Editorial 2004

2004 was spent breaking new ground abroad – Singapore and Australia had never before been visited by the TSS – and treading old at home, for Leeds had not only been the host town in 1979 but was also the base from which the great Sir Berkeley – later Lord – Moynihan pioneered British surgery.

At his Harrogate home in 1924 he had entertained the twelve founder members of the Travelling Surgical Club (as it was originally known) giving it his patronage if not his presence. Note was made at that inaugural event of his black tablecloth, black being his favourite colour (as his bed linen also attested).

The visit to the Far East and Australia was undertaken in conjunction with the Royal College of Surgeons whose President Sir Peter Morris had been born in Melbourne and now welcomed the opportunity to visit Darwin (where his son was a doctor). During the one week stopover in Singapore, the academic meeting was held in the Regent Hotel where we stayed in splendour at very reasonable cost, enjoying the courtesy and smiles of the Singaporeans whether it be at the hotel itself or at Raffles Hotel, where Singapore Slings, gently oscillating fans and a massive downpour of rain were reminders of colonial days.

2004 was also the year of our new President Geoffrey Glazer, well versed in the activities of the TSS having been its highly efficient Secretary until he handed. that baton to Peter Craig, whose secretarial tenure also came to a close, in this case at the end of the Leeds meeting in September 2004 when Bill Thomas assumed the Secretarial mantle.

Professor Bob Shields had taken on the interim Presidency amongst a host of other commitments in retirement, and we are very grateful for his very professional captaincy of the good ship TSS, and the distinction brought to the post. If metaphors are permitted to be mixed: the King (and his minister) are dead: long live the King and his minister!

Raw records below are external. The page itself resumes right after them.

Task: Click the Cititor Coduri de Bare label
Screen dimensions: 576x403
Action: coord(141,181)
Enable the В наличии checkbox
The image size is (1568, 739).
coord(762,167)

The TSS continues to flourish and extend its influence through the tireless hard work of its principal officers. Though not the only medical travelling group, it is certainly amongst the most active and better known, both because of the high profile of its senior Officers and through the website, so professionally assembled by Terry Irwin.

His skill in such matters of presentation will surely become more widely recognised with the publication of his book on PowerPoint for doctors, doubtless destined to be a bestseller. On numerous occasions has he bailed us out at meetings – the latest at Leeds!

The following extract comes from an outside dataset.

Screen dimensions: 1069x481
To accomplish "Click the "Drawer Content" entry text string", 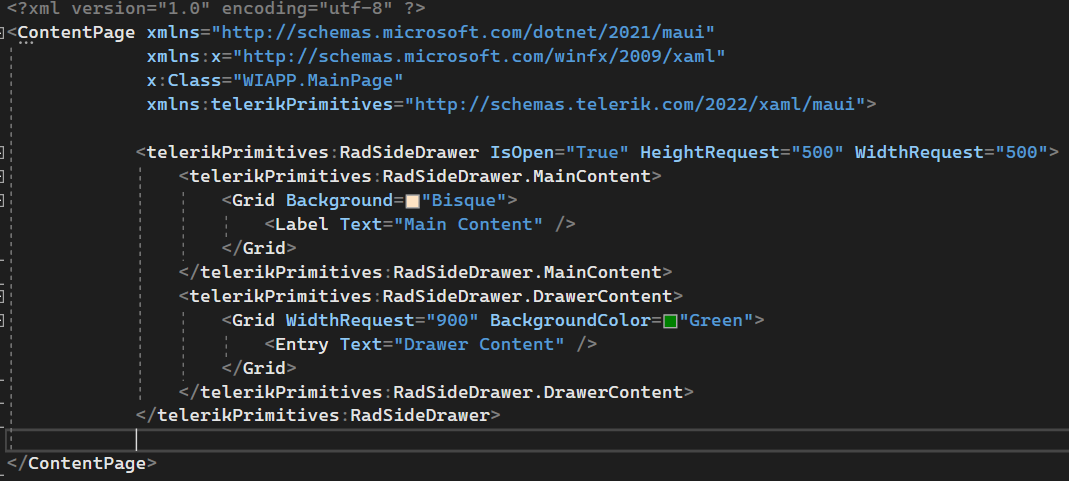I will 479,344.
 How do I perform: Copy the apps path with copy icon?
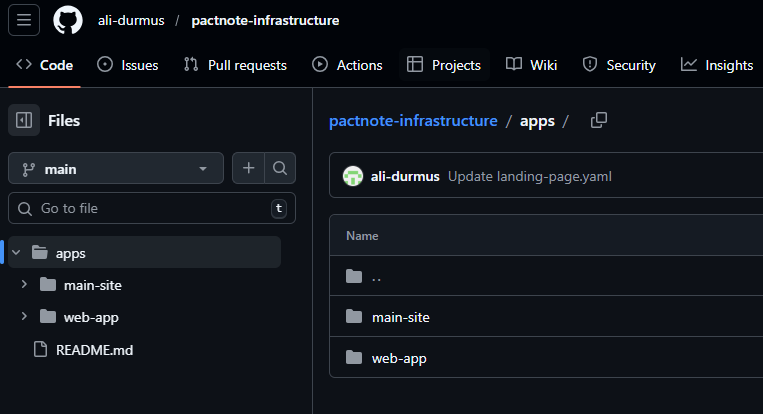[x=599, y=121]
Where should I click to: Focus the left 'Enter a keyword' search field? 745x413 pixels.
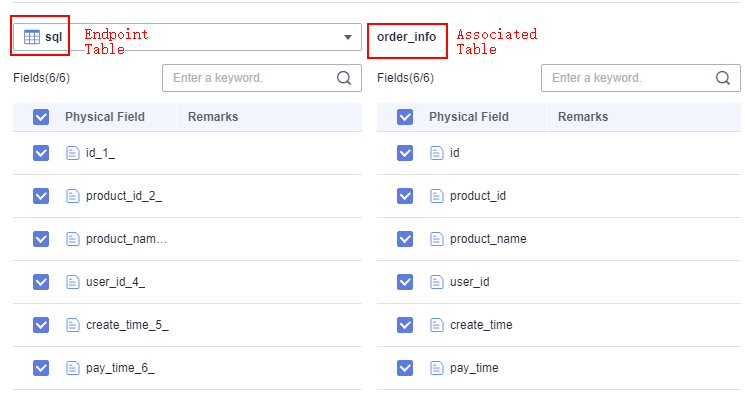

In Darwin, our three daily meetings each began with an acknowledgement of – and thanks for – the use of the sacred land of the indigenous Aboriginal peoples, whose representatives also addressed us and explained the problems they had to face. The excellent presentations included an account of Darwin’s role in dealing with the victims of the Bali bombing, what is was like to practise surgery in the outback, and so on.

Tours of the neighbourhood and of Darwin bay (twice the size of Sydney Harbour) failed sadly to give us a glimpse of the fabled Darwin sunset, though some who visited the Kakadu National Park could savour this from a light aircraft in its one hour flight (with commentary).

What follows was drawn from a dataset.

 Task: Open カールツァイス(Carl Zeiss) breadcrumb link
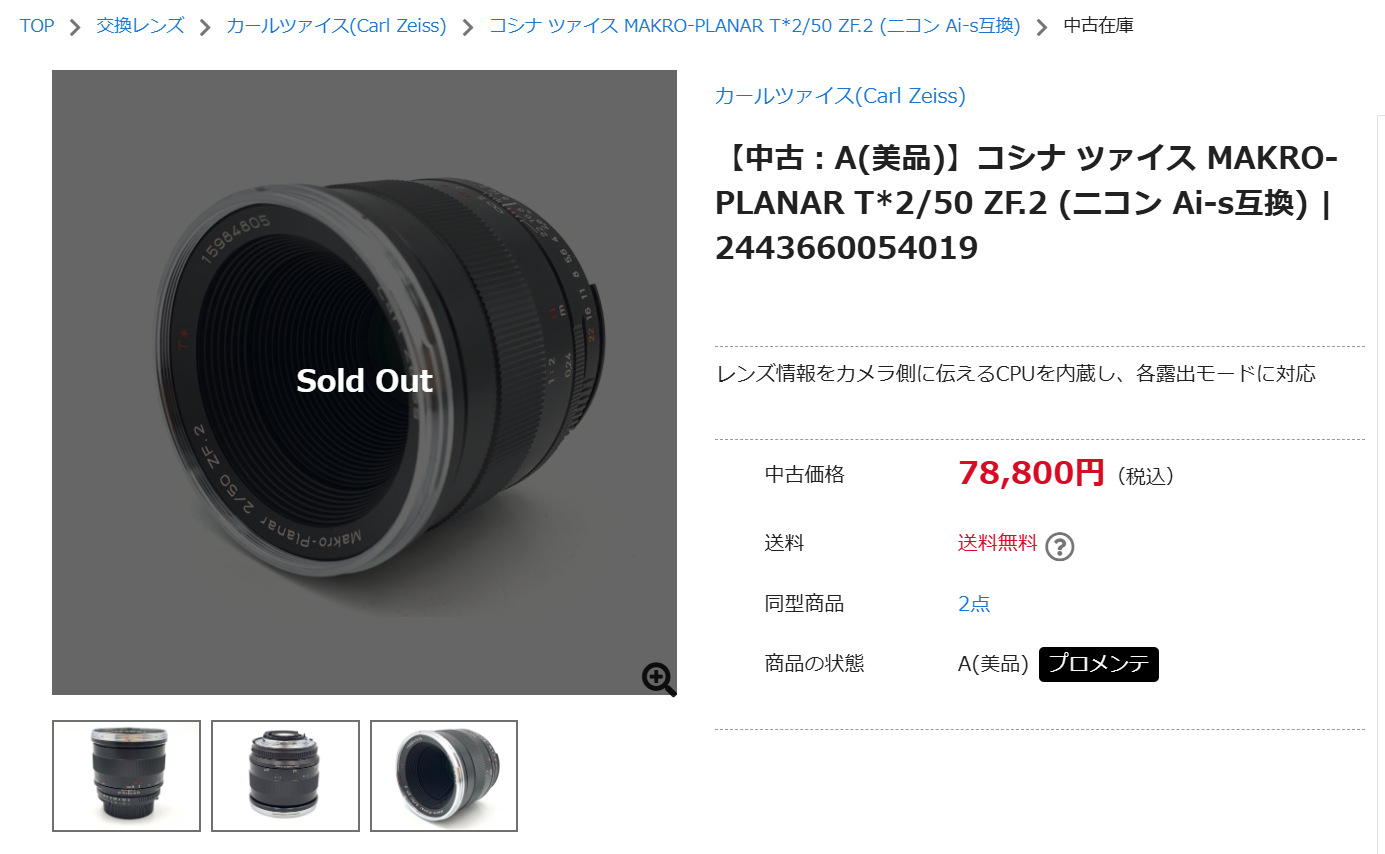point(336,26)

The Leeds meeting early in September strengthened the view that here was a pioneering surgical unit, backing first class clinical services (especially hepato-pancreatico-biliary and colorectal) with extensive research into cellular and molecular biology for which a fourth clinical science unit had already had its site opened by the Health Minister John Read.

The visit began with a visit to Thackray’s Museum, opened in 1997 on the site of the old Leeds Union Workhouse and capturing the history of medicine in a variety of galleries and displays – including a mock slum – appealing to the child’s curiosity in all of us. On display were a collection of instruments and their catalogues (going back several hundred years. Numerous rooms and galleries were dedicated to educating the interested public about the evolution of medicine, hygiene, and social change especially in the Leeds area.

There was also a temporary tribute to that pioneering forensic pathologist Sir Bernard Spilsbury, who was born in Leamington Spa in 1907 and gave credibility to his chosen career, both in the courtroom and the public eye. His evidence convicted Crippen and other famous murderers, including Tony Mancini of Brighton. His son was one of few to die at St Thomas’ from a direct hit on the hospital from wartime bombing, and as Sir Bernard became aware of his own failing faculties he gassed himself in his laboratory at the age of 72. His legacy to forensic science was immense.

Our visit to Leeds surely captured the spirit extant in the days of our founding President Lord Moynihan.

Sadly two distinguished long-lived senior members of the TSS died in 2004, namely Arnold Gourevitch and Sinclair Irwin. They made enormous contributions to the surgical services in their respective home grounds of Birmingham and Northern Ireland, and their presence at our meetings brought distinction and humour as well as happy memories. Their obituaries follow. Joan Wade – Larry Wade’s widow – also died, giving cause to reflect on Larry’s own contributions to thyroid surgery. All three were well over 80.